Jak wynika z zestawienia wydatków na biuro poselskie, Kluzik-Rostkowska miała do wydania w ciągu ubiegłego roku 142 tys. 800 zł. I tak na wynagrodzenia dla pracowników biura wydała 51 tys. zł, na umowy zlecenia i umowy o dzieło 26 tys. zł, na połączenia telefoniczne 12 tys. zł, przejazdy własnym samochodem 24 tys. zł, na wynajem lokalu na biuro poselskie 16 tys. zł.
Z drobnych zakupów Kluzik wydała m.in. 57 zł na artykuły spożywcze i 150 zł na kwiaty. Ani razu nie korzystała z taksówki, by wozić się za sejmowe pieniądze.
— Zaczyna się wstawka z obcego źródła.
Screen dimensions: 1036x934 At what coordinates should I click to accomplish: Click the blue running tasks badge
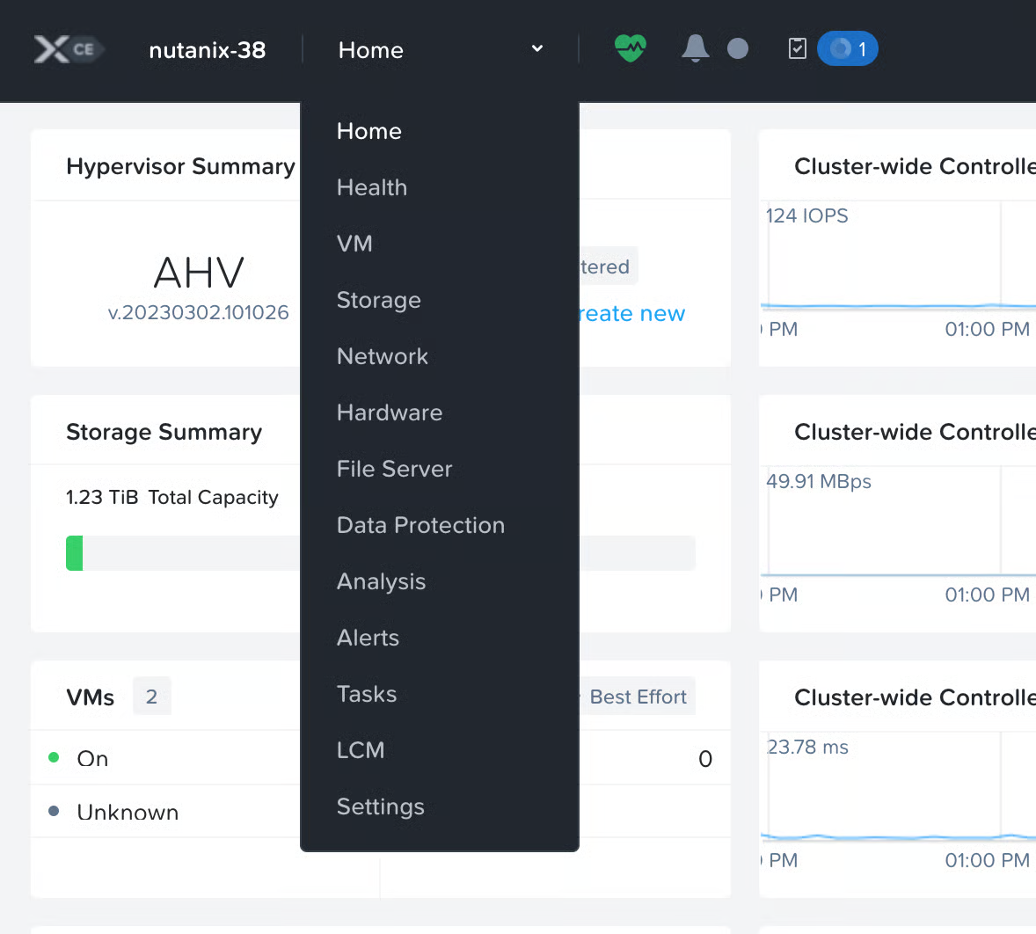(847, 48)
PRZECZYTAJ: Joanna Kluzik-Rostkowska, minister u Kaczyńskiego, minister u Tuska

Kupiła też trzy telefony. Musiały być nabyte w promocji, bowiem Samsung Galaxy SII kosztował...1,23 zł; a BlackBerry 9300 również tyle samo. W sumie była posłanka, a obecna minister wydała 140 tys. 936 zł. Zaoszczędziła tym samym 1 tys. 864 zł. Jak będzie wydawała pieniądze w MEN? Czas pokaże...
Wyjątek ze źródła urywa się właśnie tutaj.